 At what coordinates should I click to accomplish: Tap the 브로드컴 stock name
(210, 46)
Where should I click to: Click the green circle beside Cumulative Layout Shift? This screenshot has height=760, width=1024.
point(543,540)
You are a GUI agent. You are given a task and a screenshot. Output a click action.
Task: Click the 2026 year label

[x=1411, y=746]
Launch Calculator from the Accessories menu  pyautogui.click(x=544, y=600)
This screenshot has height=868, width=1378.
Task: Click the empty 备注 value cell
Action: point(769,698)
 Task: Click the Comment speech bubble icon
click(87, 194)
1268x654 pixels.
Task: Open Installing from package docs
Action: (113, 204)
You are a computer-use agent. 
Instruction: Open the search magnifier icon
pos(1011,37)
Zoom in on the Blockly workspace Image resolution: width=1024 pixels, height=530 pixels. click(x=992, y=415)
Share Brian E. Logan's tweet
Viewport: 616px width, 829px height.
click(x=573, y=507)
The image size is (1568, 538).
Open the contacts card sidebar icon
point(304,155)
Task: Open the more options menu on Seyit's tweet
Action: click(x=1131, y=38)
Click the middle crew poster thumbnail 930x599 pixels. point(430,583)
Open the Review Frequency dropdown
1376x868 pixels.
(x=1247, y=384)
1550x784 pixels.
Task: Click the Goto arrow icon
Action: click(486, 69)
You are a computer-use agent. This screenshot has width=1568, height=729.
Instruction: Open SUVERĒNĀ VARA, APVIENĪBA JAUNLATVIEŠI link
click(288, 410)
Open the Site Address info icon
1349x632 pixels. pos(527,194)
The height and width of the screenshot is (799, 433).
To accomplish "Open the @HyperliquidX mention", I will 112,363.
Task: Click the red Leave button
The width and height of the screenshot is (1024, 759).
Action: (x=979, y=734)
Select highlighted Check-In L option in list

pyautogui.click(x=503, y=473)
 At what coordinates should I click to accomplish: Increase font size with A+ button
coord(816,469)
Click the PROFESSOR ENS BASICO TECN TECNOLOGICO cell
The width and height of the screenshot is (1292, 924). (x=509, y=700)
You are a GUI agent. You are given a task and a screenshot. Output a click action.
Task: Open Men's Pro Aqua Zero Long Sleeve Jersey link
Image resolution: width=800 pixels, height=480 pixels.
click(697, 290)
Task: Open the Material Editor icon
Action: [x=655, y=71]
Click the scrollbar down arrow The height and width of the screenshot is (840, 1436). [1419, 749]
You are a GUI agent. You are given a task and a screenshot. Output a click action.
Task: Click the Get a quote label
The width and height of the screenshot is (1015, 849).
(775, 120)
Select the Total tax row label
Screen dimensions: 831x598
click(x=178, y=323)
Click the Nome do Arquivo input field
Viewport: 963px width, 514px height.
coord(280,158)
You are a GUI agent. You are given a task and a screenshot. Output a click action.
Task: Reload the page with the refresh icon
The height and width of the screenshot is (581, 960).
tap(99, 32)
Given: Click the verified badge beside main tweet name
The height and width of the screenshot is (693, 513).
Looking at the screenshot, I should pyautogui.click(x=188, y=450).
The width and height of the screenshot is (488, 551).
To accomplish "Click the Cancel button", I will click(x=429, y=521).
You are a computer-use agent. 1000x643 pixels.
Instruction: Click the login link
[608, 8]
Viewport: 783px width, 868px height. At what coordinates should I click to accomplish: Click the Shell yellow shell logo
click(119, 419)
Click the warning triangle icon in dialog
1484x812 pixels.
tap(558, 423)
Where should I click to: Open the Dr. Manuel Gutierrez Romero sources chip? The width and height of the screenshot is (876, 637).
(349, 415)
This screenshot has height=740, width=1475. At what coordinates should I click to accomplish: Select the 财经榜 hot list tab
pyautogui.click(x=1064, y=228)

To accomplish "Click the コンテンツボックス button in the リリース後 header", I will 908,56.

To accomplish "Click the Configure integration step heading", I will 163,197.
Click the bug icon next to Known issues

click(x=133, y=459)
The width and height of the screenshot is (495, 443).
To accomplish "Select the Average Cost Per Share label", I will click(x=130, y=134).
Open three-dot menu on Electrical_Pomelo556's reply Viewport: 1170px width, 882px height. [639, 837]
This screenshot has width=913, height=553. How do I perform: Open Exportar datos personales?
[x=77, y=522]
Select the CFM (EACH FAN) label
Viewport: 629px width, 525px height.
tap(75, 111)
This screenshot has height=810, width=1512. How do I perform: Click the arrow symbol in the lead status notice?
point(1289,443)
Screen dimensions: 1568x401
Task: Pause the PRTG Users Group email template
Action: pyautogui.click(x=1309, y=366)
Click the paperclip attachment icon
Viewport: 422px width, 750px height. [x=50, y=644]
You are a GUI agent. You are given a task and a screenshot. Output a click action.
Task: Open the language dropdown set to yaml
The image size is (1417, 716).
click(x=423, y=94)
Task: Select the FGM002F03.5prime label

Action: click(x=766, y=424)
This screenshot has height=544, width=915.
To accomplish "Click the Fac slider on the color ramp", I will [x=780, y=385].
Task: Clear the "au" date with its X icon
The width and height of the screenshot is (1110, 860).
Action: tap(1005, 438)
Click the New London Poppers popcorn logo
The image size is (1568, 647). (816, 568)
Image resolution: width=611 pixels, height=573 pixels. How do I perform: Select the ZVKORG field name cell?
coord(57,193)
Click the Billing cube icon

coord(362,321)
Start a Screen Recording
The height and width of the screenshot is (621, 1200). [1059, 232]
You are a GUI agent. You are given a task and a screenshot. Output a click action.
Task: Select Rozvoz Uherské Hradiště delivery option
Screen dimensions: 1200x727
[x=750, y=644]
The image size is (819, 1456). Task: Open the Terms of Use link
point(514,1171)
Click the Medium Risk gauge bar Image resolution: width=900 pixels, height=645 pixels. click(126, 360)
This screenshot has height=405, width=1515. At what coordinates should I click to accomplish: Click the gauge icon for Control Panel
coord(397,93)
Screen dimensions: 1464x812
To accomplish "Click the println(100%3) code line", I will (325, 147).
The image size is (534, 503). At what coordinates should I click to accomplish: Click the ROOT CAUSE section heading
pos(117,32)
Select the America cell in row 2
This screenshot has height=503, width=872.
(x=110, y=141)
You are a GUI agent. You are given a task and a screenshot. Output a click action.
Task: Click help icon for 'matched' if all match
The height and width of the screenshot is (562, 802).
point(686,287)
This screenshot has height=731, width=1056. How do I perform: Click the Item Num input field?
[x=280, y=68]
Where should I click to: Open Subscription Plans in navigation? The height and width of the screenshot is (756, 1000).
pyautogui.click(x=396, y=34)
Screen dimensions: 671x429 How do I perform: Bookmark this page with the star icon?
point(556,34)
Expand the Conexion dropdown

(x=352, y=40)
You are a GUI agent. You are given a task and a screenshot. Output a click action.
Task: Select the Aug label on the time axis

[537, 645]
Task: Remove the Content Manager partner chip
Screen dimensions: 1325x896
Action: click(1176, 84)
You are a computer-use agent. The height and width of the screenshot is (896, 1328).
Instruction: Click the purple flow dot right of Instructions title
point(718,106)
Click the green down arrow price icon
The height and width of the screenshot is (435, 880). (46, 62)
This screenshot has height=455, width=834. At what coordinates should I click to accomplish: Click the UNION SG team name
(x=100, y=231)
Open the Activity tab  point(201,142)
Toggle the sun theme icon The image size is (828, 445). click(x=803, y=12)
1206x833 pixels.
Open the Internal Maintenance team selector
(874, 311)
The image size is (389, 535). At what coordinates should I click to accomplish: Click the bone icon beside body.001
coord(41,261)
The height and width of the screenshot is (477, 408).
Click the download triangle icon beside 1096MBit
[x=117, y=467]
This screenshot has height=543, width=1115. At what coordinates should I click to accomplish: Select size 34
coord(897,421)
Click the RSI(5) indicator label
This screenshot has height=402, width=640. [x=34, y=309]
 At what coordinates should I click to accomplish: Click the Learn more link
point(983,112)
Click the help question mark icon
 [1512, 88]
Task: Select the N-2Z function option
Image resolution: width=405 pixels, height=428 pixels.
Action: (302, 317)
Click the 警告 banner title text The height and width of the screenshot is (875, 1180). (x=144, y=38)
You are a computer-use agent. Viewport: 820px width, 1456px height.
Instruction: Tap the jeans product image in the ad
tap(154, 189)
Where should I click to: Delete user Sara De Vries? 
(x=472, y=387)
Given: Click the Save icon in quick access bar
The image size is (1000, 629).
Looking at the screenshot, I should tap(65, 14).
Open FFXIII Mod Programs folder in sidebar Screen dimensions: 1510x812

.....

» Your assignment
From the material above, retype precisely the lines between the line holding "Launch Calculator from" and the line holding "You are a computer-use agent. This", inclusive, and nothing beyond them.

» Exercise output
Launch Calculator from the Accessories menu  pyautogui.click(x=544, y=600)
This screenshot has height=868, width=1378.
Task: Click the empty 备注 value cell
Action: point(769,698)
 Task: Click the Comment speech bubble icon
click(87, 194)
1268x654 pixels.
Task: Open Installing from package docs
Action: (113, 204)
You are a computer-use agent. 
Instruction: Open the search magnifier icon
pos(1011,37)
Zoom in on the Blockly workspace Image resolution: width=1024 pixels, height=530 pixels. click(x=992, y=415)
Share Brian E. Logan's tweet
Viewport: 616px width, 829px height.
click(x=573, y=507)
The image size is (1568, 538).
Open the contacts card sidebar icon
point(304,155)
Task: Open the more options menu on Seyit's tweet
Action: click(x=1131, y=38)
Click the middle crew poster thumbnail 930x599 pixels. point(430,583)
Open the Review Frequency dropdown
1376x868 pixels.
(x=1247, y=384)
1550x784 pixels.
Task: Click the Goto arrow icon
Action: click(486, 69)
You are a computer-use agent. This screenshot has width=1568, height=729.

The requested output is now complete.